▸ To do: Print out every record exactly as it appears.

▸ Data to process:
********************

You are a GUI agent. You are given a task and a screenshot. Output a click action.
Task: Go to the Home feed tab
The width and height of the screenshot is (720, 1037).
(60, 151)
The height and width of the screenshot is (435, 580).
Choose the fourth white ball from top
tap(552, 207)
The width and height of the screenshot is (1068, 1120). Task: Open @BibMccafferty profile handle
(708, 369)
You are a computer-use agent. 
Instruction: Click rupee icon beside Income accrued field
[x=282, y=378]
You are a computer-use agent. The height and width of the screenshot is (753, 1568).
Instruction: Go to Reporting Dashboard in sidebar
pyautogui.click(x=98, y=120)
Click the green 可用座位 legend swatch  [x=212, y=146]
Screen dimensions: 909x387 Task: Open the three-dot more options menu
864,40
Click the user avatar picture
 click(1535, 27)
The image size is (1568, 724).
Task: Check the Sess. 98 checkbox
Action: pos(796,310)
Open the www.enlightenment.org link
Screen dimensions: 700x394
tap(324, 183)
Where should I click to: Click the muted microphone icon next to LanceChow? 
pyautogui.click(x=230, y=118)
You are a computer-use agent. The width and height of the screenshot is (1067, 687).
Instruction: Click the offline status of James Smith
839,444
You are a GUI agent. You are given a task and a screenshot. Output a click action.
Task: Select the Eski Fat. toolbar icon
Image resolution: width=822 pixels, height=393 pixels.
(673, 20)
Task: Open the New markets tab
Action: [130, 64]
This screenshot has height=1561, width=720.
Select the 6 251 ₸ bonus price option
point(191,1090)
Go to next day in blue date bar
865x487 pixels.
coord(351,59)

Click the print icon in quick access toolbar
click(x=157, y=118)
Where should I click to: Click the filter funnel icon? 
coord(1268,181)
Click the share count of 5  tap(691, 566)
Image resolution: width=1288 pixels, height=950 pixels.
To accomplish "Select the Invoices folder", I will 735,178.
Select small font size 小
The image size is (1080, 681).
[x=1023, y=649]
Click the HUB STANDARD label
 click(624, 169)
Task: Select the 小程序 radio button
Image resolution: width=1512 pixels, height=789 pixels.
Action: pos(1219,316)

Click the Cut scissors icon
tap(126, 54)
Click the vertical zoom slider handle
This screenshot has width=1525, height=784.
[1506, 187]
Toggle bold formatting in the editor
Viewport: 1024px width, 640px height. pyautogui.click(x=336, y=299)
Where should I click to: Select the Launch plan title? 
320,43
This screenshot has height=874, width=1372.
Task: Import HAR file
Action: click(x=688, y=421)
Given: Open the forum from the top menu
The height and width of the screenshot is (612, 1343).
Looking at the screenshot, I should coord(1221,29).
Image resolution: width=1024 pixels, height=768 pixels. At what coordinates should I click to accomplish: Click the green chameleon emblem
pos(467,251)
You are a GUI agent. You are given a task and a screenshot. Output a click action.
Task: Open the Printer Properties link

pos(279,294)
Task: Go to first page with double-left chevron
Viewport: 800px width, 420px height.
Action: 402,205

********************

▸ The answer:
You are a GUI agent. You are given a task and a screenshot. Output a click action.
Task: Go to the Home feed tab
The width and height of the screenshot is (720, 1037).
(60, 151)
The height and width of the screenshot is (435, 580).
Choose the fourth white ball from top
tap(552, 207)
The width and height of the screenshot is (1068, 1120). Task: Open @BibMccafferty profile handle
(708, 369)
You are a computer-use agent. 
Instruction: Click rupee icon beside Income accrued field
[x=282, y=378]
You are a computer-use agent. The height and width of the screenshot is (753, 1568).
Instruction: Go to Reporting Dashboard in sidebar
pyautogui.click(x=98, y=120)
Click the green 可用座位 legend swatch  [x=212, y=146]
Screen dimensions: 909x387 Task: Open the three-dot more options menu
864,40
Click the user avatar picture
 click(1535, 27)
The image size is (1568, 724).
Task: Check the Sess. 98 checkbox
Action: pos(796,310)
Open the www.enlightenment.org link
Screen dimensions: 700x394
tap(324, 183)
Where should I click to: Click the muted microphone icon next to LanceChow? 
pyautogui.click(x=230, y=118)
You are a computer-use agent. The width and height of the screenshot is (1067, 687).
Instruction: Click the offline status of James Smith
839,444
You are a GUI agent. You are given a task and a screenshot. Output a click action.
Task: Select the Eski Fat. toolbar icon
Image resolution: width=822 pixels, height=393 pixels.
(673, 20)
Task: Open the New markets tab
Action: [130, 64]
This screenshot has height=1561, width=720.
Select the 6 251 ₸ bonus price option
point(191,1090)
Go to next day in blue date bar
865x487 pixels.
coord(351,59)

Click the print icon in quick access toolbar
click(x=157, y=118)
Where should I click to: Click the filter funnel icon? 
coord(1268,181)
Click the share count of 5  tap(691, 566)
Image resolution: width=1288 pixels, height=950 pixels.
To accomplish "Select the Invoices folder", I will 735,178.
Select small font size 小
The image size is (1080, 681).
[x=1023, y=649]
Click the HUB STANDARD label
 click(624, 169)
Task: Select the 小程序 radio button
Image resolution: width=1512 pixels, height=789 pixels.
Action: pos(1219,316)

Click the Cut scissors icon
tap(126, 54)
Click the vertical zoom slider handle
This screenshot has width=1525, height=784.
[1506, 187]
Toggle bold formatting in the editor
Viewport: 1024px width, 640px height. pyautogui.click(x=336, y=299)
Where should I click to: Select the Launch plan title? 
320,43
This screenshot has height=874, width=1372.
Task: Import HAR file
Action: click(x=688, y=421)
Given: Open the forum from the top menu
The height and width of the screenshot is (612, 1343).
Looking at the screenshot, I should coord(1221,29).
Image resolution: width=1024 pixels, height=768 pixels. At what coordinates should I click to accomplish: Click the green chameleon emblem
pos(467,251)
You are a GUI agent. You are given a task and a screenshot. Output a click action.
Task: Open the Printer Properties link

pos(279,294)
Task: Go to first page with double-left chevron
Viewport: 800px width, 420px height.
Action: 402,205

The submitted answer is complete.